What is expected: I would like you to print all the records below exactly as they are.

Task inputs:
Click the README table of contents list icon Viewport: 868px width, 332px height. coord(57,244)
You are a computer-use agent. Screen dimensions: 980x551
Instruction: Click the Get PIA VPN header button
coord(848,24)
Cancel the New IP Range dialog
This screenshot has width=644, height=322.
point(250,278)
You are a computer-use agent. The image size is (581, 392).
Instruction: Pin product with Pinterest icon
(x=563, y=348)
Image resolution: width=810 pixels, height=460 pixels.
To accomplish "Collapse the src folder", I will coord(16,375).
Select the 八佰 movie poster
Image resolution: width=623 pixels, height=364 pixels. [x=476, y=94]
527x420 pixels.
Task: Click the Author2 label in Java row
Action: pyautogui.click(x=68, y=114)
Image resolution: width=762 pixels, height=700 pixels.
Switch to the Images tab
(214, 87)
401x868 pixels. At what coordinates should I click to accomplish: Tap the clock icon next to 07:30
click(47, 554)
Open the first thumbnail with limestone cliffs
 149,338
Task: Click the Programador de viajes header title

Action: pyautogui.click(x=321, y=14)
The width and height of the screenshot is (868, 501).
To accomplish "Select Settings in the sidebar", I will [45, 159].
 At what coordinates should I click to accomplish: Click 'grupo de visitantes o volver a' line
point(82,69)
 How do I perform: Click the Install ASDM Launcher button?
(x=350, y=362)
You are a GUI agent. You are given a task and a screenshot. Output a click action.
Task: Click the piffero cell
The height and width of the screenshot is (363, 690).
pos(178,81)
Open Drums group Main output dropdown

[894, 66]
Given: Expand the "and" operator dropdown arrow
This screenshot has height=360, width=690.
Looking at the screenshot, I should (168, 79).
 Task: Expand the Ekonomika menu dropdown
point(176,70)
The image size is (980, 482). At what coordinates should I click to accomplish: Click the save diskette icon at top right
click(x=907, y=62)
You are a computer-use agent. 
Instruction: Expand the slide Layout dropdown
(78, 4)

Task output:
Click the README table of contents list icon Viewport: 868px width, 332px height. coord(57,244)
You are a computer-use agent. Screen dimensions: 980x551
Instruction: Click the Get PIA VPN header button
coord(848,24)
Cancel the New IP Range dialog
This screenshot has width=644, height=322.
point(250,278)
You are a computer-use agent. The image size is (581, 392).
Instruction: Pin product with Pinterest icon
(x=563, y=348)
Image resolution: width=810 pixels, height=460 pixels.
To accomplish "Collapse the src folder", I will coord(16,375).
Select the 八佰 movie poster
Image resolution: width=623 pixels, height=364 pixels. [x=476, y=94]
527x420 pixels.
Task: Click the Author2 label in Java row
Action: pyautogui.click(x=68, y=114)
Image resolution: width=762 pixels, height=700 pixels.
Switch to the Images tab
(214, 87)
401x868 pixels. At what coordinates should I click to accomplish: Tap the clock icon next to 07:30
click(47, 554)
Open the first thumbnail with limestone cliffs
 149,338
Task: Click the Programador de viajes header title

Action: pyautogui.click(x=321, y=14)
The width and height of the screenshot is (868, 501).
To accomplish "Select Settings in the sidebar", I will [45, 159].
 At what coordinates should I click to accomplish: Click 'grupo de visitantes o volver a' line
point(82,69)
 How do I perform: Click the Install ASDM Launcher button?
(x=350, y=362)
You are a GUI agent. You are given a task and a screenshot. Output a click action.
Task: Click the piffero cell
The height and width of the screenshot is (363, 690).
pos(178,81)
Open Drums group Main output dropdown

[894, 66]
Given: Expand the "and" operator dropdown arrow
This screenshot has height=360, width=690.
Looking at the screenshot, I should (168, 79).
 Task: Expand the Ekonomika menu dropdown
point(176,70)
The image size is (980, 482). At what coordinates should I click to accomplish: Click the save diskette icon at top right
click(x=907, y=62)
You are a computer-use agent. 
Instruction: Expand the slide Layout dropdown
(78, 4)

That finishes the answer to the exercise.